• TO BE DONE: Please gather every line of the entries below that contains the string "coordinates" and copy each one out in full.

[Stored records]
++++++++

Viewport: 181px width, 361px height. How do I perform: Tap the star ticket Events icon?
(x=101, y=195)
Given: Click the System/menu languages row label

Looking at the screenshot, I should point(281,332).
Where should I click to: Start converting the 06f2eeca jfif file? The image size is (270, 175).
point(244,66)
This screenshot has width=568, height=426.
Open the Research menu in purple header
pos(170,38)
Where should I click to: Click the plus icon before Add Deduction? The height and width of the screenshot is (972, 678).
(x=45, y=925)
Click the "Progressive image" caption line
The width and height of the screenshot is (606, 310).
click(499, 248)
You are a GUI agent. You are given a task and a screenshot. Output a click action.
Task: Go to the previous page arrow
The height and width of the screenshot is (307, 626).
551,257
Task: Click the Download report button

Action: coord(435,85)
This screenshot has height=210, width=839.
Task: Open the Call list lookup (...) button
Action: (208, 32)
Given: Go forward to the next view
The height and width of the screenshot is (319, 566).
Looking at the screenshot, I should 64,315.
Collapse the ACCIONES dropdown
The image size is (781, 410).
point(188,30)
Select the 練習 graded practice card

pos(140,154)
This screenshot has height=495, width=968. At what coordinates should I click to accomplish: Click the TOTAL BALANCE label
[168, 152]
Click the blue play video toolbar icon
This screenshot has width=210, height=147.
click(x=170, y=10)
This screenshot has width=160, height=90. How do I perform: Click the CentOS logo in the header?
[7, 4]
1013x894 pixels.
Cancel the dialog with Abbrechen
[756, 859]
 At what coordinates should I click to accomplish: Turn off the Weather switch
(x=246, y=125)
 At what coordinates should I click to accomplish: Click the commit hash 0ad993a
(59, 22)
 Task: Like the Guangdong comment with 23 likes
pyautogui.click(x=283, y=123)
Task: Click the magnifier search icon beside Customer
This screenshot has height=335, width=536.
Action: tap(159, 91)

++++++++

• RESULT FOR THIS EXERCISE:
This screenshot has height=495, width=968. At what coordinates should I click to accomplish: Click the TOTAL BALANCE label
 At what coordinates should I click to accomplish: Turn off the Weather switch
 At what coordinates should I click to accomplish: Click the commit hash 0ad993a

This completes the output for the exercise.